Hershey Co (HSY.N) said on Thursday it had rejected a $23 billion takeover bid by Mondelez International Inc (MDLZ.O) that would seek to expand the latter's limited U.S. footprint and create the world's largest confectioner. The snub underscores the challenges Mondelez Chief Executive Irene Rosenfeld faces in wooing Hershey's controlling shareholder, the Hershey Trust, a $12 billion charity created by the eponymous company's founder a century ago. The maker of Hershey's Kisses and Reese's Peanut Butter Cups saw its shares trade above Mondelez's bid of $107 per share in cash and stock, indicating investors expected a new offer. A merger of two of the world's top five candy makers would add Hershey's strong U.S. business to Mondelez's global footprint. Earlier, a source said that Mondelez had sought to provide assurances to Hershey that it would keep its name and preserve jobs. Mondelez sees little antitrust risk given the limited geographic overlap of the two companies' businesses, the source added.

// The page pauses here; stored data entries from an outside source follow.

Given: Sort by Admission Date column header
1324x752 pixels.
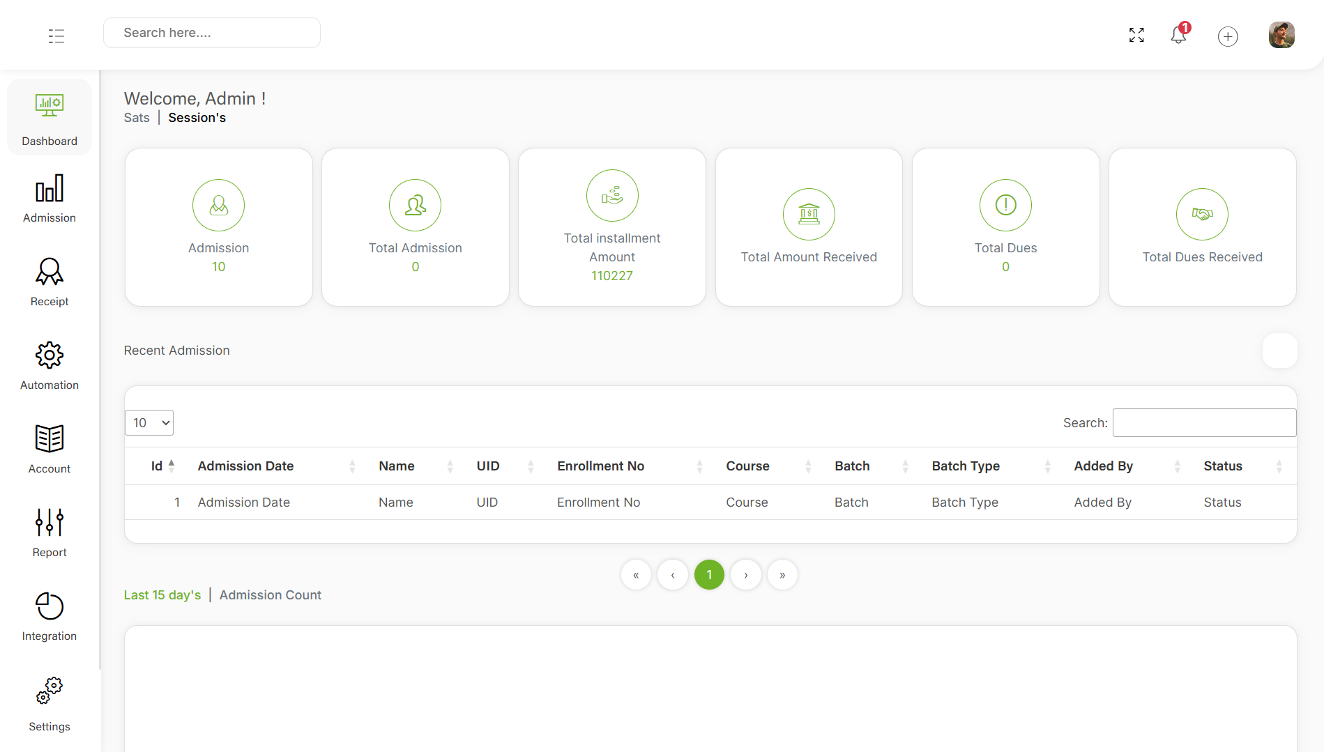Looking at the screenshot, I should 246,466.
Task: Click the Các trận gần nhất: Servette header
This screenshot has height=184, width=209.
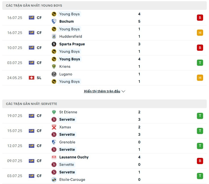Action: click(104, 104)
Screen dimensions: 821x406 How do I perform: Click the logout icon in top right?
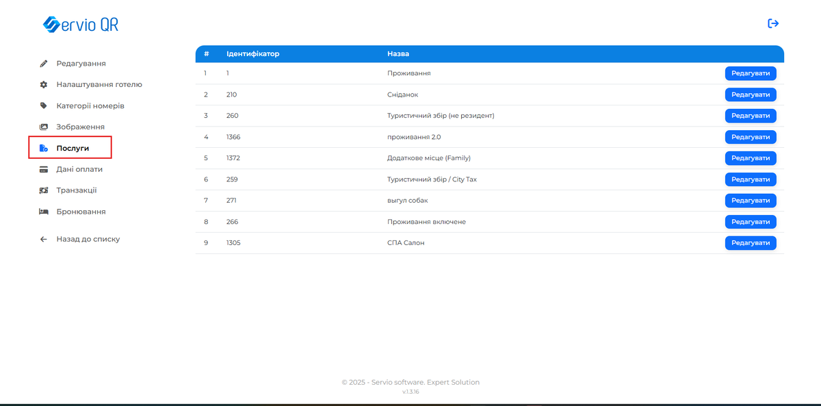click(x=773, y=23)
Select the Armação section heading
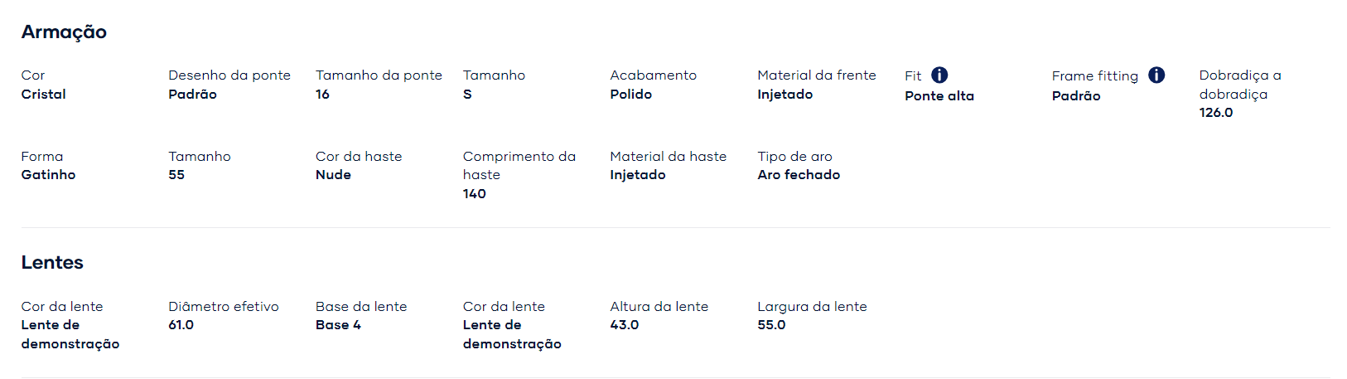This screenshot has height=379, width=1347. point(64,32)
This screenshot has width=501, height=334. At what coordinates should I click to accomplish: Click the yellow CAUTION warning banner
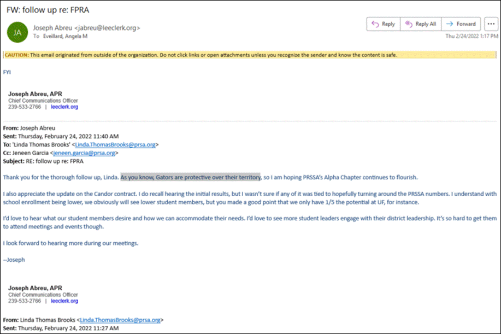pos(250,55)
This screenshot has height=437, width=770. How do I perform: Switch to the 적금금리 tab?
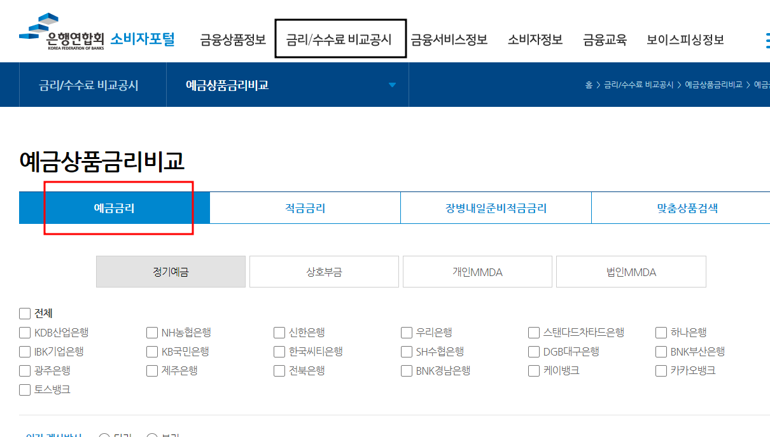point(305,207)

The New York Times writes:

Hershey would represent the biggest takeover by Mondelez since its former parent bought Cadbury of Britain in a $19 billion deal more than six years ago. That transaction, too, took time, and Cadbury initially rebuffed the American food behemoth’s advances. Pursuing Hershey is a different matter. A trust holds about 8.4 percent of the candy maker’s shares, but has about 81 percent of the company’s voting power. The shares of the company — both the common and the special Class B shares — are owned by the Milton Hershey School Trust, but are voted on by the Hershey Trust. The Milton Hershey School was founded in 1909 for underprivileged children by the company’s founder and his wife. The trust has flexed its muscle several times over in the last two decades. When the Wm. Wrigley Jr. Company wanted to buy Hershey at a 42 percent premium in 2002, the trust called off the sale at the last minute.

Bloomberg notes:

Should a transaction eventually get done, it would merge the owner of Cadbury with the maker of Hershey chocolate bars and Reese's peanut butter cups. These are big names in chocolate, but for folks wondering whether attempts at combining the two brands would run into antitrust hurdles, the answer is a firm no. A combined Mondelez-Hershey would command only an estimated 18 percent of the global confectionery market, according to Euromonitor International. It helps, too, that the majority of Mondelez's confectionery sales are focused outside North America, while the opposite applies to Hershey.